* _Выбранный текст_:
Беззастенчивый грабеж продолжился и при наследовавших Роберту Клайву на посту генерал-губернатора чиновниках, Уоррене Гастингсе (1773–1786) и Чарльзе Корнуоллисе (1786–1793), которого зовут первым индийским генерал-губернатором из среды английских аристократов. Кроме грабежа, британские просветители по мере сил сталкивали лбами местных раджей, захватывая при этом все новые территории. Голод свирепствовал повсеместно, ему способствовали кабальные займы, всучиваемые индийским правителям британцами.
14.10. И задул «дьявольский ветер»

Сохранённые строки
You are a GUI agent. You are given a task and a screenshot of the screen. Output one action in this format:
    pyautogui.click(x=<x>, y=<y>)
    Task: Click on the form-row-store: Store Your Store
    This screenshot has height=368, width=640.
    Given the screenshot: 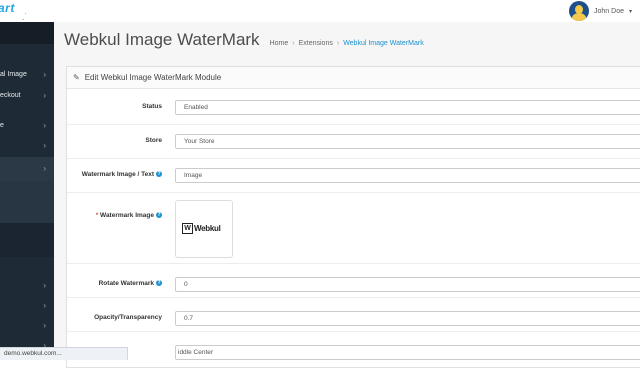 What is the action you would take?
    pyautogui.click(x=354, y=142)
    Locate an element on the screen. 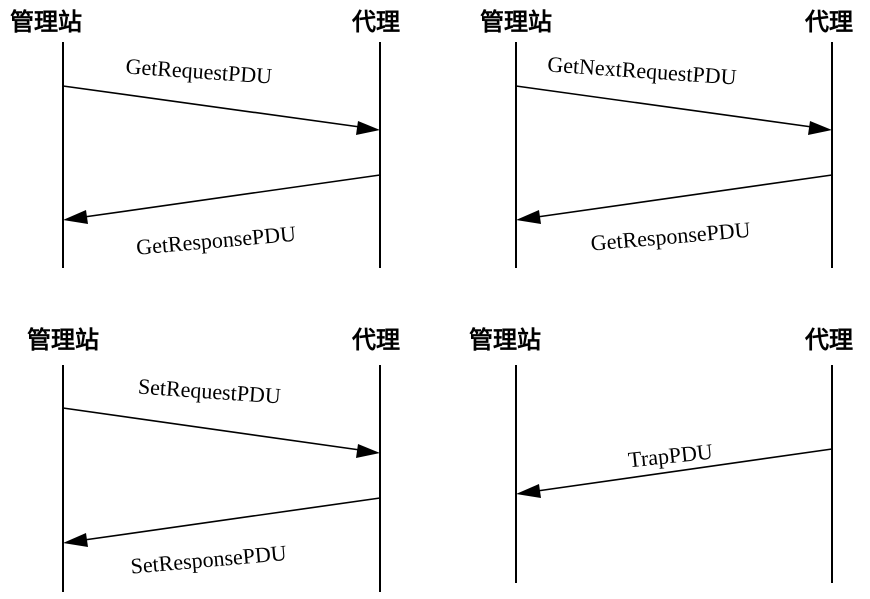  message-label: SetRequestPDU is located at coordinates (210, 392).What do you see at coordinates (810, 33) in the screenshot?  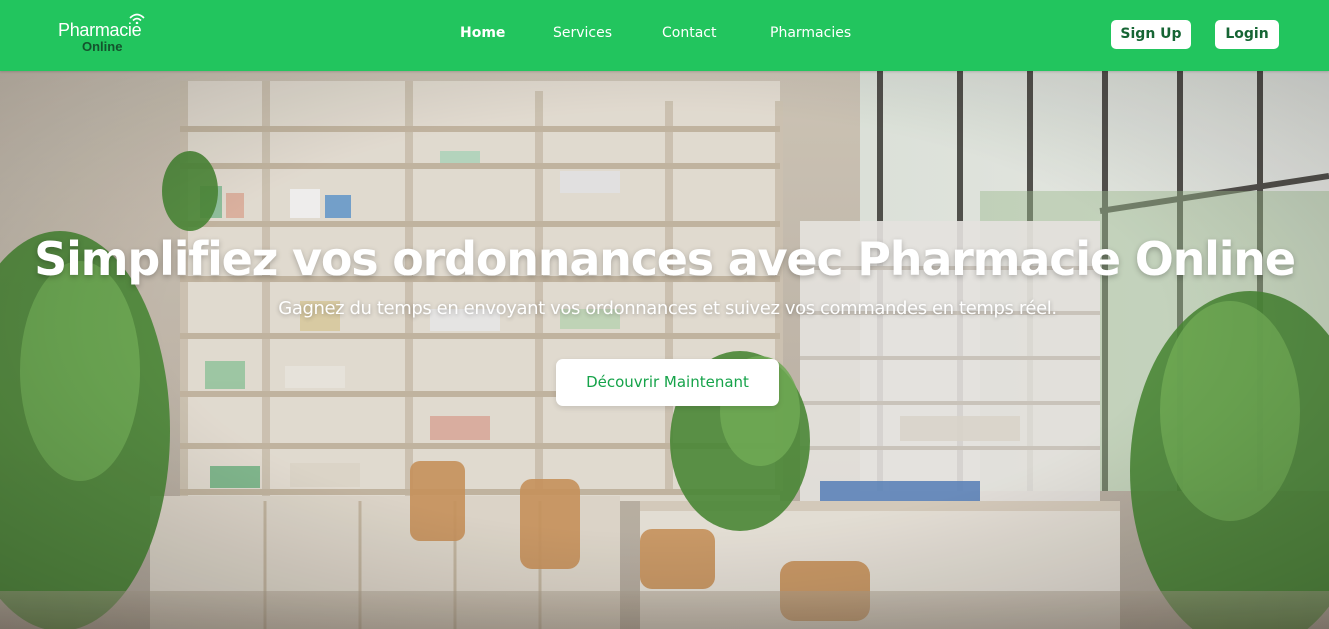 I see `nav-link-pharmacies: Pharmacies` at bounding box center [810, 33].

* _Задания_:
1. Выведите отрывок из текста о британцах в Индии, начиная со слов «Беззастенчивый грабеж продолжился» и заканчивая словами «индийским правителям британцами.».
2. Кого текст о британцах в Индии называет первым индийским генерал-губернатором из среды английских аристократов?

* _Ответы к заданиям_:
1.
Беззастенчивый грабеж продолжился и при наследовавших Роберту Клайву на посту генерал-губернатора чиновниках, Уоррене Гастингсе (1773–1786) и Чарльзе Корнуоллисе (1786–1793), которого зовут первым индийским генерал-губернатором из среды английских аристократов. Кроме грабежа, британские просветители по мере сил сталкивали лбами местных раджей, захватывая при этом все новые территории. Голод свирепствовал повсеместно, ему способствовали кабальные займы, всучиваемые индийским правителям британцами.

2. Чарльза Корнуоллиса.